## Brief
Look through the listing and locate every line containing the word "computer"; copy those lines.

======== Extracted material ========

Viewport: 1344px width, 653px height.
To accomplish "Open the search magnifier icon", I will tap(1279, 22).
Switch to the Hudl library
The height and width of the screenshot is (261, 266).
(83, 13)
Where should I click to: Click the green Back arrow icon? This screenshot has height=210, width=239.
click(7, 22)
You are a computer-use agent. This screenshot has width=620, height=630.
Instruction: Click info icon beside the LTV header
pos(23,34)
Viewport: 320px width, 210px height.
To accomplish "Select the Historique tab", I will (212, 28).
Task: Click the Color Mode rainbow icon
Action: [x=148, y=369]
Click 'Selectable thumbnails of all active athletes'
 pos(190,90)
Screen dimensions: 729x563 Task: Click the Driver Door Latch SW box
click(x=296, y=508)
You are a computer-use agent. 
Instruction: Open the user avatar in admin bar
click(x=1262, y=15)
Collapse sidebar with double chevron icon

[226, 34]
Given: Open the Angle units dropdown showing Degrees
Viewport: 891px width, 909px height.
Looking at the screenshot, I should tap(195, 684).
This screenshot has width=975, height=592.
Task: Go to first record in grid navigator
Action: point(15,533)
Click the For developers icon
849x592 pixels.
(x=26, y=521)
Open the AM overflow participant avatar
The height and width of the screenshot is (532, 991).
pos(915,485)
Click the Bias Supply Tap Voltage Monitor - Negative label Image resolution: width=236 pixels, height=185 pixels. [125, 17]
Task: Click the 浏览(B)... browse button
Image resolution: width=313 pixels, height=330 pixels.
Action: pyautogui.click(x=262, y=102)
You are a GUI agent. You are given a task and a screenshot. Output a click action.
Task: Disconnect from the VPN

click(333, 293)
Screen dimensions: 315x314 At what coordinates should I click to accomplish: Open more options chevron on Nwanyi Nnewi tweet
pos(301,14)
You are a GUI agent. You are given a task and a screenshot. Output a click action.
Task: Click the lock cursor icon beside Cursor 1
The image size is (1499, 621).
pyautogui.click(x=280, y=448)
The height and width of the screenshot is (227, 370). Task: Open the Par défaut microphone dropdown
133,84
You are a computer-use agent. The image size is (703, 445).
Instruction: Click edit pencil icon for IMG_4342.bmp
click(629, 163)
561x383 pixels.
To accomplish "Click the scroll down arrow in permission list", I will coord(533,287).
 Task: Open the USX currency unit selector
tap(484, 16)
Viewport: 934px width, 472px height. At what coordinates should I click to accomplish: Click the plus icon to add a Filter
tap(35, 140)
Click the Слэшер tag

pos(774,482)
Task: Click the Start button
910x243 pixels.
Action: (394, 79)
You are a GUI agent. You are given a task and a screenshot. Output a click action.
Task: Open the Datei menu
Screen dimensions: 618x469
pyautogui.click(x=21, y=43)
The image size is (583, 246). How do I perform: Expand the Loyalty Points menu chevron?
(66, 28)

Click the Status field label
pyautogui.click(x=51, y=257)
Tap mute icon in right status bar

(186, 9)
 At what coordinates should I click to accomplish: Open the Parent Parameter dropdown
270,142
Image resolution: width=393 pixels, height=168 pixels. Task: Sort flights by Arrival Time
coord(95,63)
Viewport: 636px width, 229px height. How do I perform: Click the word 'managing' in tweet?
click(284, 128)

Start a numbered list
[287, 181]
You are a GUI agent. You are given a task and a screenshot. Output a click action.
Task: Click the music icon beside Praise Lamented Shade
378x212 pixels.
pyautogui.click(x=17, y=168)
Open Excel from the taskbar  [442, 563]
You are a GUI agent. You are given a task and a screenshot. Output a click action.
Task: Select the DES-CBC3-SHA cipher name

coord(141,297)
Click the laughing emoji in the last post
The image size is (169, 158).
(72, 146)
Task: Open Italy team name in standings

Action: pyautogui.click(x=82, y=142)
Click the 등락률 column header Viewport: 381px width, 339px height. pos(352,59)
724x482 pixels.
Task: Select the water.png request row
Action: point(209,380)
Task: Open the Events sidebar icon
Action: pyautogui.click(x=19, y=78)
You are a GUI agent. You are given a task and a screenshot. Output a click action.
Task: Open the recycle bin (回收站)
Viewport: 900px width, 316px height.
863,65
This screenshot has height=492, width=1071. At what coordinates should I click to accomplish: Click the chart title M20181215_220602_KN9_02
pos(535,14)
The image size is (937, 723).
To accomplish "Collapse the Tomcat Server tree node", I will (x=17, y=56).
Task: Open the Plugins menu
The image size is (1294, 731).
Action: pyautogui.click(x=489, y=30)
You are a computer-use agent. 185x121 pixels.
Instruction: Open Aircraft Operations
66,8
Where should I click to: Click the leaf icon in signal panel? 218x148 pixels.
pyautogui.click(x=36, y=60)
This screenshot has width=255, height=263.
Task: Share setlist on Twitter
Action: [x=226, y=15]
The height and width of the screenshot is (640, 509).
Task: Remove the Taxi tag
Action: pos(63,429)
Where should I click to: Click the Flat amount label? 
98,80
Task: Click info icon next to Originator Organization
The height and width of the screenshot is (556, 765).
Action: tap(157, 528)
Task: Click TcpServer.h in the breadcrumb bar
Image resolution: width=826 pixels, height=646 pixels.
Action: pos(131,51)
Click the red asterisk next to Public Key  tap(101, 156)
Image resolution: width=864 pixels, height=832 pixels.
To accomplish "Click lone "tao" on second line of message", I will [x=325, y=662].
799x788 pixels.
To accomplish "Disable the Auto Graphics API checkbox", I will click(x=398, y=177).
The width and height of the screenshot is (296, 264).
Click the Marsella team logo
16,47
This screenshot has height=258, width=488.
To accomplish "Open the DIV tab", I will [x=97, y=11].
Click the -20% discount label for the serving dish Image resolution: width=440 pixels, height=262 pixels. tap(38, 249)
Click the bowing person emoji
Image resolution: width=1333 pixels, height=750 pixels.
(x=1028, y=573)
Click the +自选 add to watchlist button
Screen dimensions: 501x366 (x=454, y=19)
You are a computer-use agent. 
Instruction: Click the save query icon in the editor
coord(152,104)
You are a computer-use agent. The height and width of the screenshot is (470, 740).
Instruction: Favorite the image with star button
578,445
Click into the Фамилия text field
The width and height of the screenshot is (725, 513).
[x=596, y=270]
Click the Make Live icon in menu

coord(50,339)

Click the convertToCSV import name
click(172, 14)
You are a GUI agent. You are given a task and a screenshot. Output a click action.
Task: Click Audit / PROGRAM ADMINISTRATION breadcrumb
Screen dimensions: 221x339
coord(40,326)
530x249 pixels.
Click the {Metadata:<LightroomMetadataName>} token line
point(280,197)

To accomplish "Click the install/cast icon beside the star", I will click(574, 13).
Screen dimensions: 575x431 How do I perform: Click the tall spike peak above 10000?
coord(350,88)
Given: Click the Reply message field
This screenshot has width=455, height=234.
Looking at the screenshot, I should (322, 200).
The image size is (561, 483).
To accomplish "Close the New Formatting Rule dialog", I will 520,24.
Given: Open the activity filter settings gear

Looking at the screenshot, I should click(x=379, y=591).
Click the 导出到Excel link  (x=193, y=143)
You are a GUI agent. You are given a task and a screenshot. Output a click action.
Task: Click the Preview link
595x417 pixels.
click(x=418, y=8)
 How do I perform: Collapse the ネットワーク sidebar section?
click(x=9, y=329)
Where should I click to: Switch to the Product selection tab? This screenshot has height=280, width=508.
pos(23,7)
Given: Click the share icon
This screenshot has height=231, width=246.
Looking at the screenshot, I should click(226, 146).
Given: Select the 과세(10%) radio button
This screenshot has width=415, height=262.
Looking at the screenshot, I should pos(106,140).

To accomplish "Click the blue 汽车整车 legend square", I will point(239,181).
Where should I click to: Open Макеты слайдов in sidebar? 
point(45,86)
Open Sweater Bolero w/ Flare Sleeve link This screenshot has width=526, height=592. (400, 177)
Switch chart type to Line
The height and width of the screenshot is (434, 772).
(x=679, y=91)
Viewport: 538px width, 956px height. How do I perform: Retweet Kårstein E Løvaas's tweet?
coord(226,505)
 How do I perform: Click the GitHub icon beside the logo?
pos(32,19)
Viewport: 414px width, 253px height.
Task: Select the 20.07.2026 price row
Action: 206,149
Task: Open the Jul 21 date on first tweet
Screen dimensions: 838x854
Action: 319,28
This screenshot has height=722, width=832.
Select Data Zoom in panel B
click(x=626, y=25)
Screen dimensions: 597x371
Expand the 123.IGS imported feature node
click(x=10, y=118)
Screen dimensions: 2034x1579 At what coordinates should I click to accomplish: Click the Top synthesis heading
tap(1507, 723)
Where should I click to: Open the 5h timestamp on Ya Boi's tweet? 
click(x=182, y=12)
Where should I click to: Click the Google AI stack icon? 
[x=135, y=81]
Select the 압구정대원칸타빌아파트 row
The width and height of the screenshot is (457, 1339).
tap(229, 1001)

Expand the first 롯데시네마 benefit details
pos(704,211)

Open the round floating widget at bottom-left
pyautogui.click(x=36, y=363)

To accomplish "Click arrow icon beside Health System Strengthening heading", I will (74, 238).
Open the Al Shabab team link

========

## Answer to this exercise
You are a computer-use agent. This screenshot has width=620, height=630.
You are a computer-use agent. 
You are a computer-use agent. The image size is (703, 445).
You are a computer-use agent. 185x121 pixels.
You are a computer-use agent. 
You are a computer-use agent. The height and width of the screenshot is (470, 740).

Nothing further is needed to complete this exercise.